A family stands beside remains of a market which was set on fire, in Rohingya village outside Maungdaw, in Rakhine state, Myanmar, Oct. 27, 2016.

The U.N.’s top human rights official, Zeid Ra’ad al Hussein, is urging Myanmar’s leader, Nobel laureate Aung San Suu Kyi, to use her moral authority to ease the plight of the country’s disenfranchised Rohingya community.

Aung San Suu Kyi has come under mounting criticism from the international community for her failure to speak out on behalf of the Rohingya, a persecuted Muslim minority in Myanmar’s Rakhine State.

But there are signs this may be changing, says Ravina Shamdasani is spokeswoman for the U.N. High Commissioner for Human Rights.

She told VOA the High Commissioner spoke personally to Aung San Suu Kyi by phone earlier this month. This call took place after the release of an investigative report that documents alleged atrocities committed by Myanmar’s military against the Rohingya.

“She [Aung San Suu Kyi] was quite shocked to hear the details of these findings and she said that she would have to initiate an investigation. They would need more evidence. The High Commissioner asked her to use all her moral standing to bring this counterinsurgency operation to an end."

FILE- A woman wears a mask of Myanmar's Aung San Suu Kyi during a rally against the persecution of Rohingya Muslims, outside the embassy of Myanmar in Jakarta, Indonesia, Nov. 25, 2016.
FILE- A woman wears a mask of Myanmar's Aung San Suu Kyi during a rally against the persecution of Rohingya Muslims, outside the embassy of Myanmar in Jakarta, Indonesia, Nov. 25, 2016.

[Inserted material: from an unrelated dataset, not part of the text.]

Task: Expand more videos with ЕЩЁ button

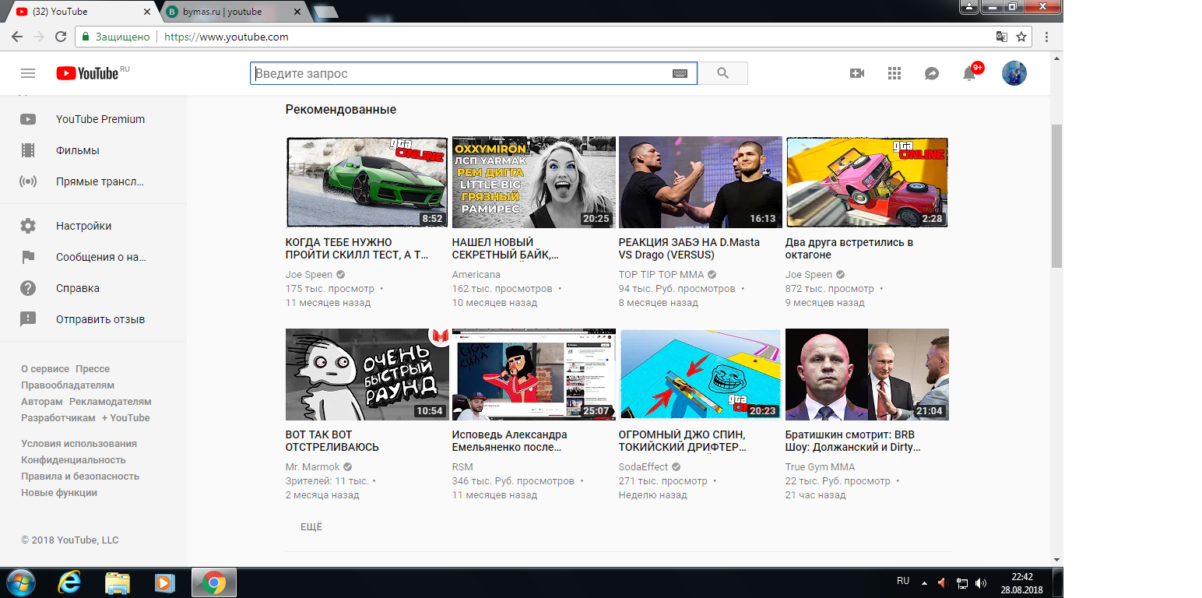Action: coord(311,527)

About 69,000 Rohingya have fled to neighboring Bangladesh since October 9, following an oppressive military operation in Rakhine State. U.N. investigators interviewed 220 of these people who described acts of unbearable cruelty, including mass gang-rapes, killings and disappearances.

Shamdasani says the High Commissioner understands the new government has a difficult balancing act in this period of transition. But, she added he believes the violence and suffering of the Rohingya has reached unprecedented levels.

“It is very important that people here signal from the very top that this kind of behavior is not acceptable and that there will be accountability…. It may be too soon to say whether this will be the ultimate breakthrough for the Rohingya in Myanmar, but we believe it is heading in that direction. There is a momentum towards a breakthrough on this issue,” Shamdasani said.

In what could be a harbinger of better things to come for the Rohingya, Myanmar has ended its military operation in Rakhine State this week.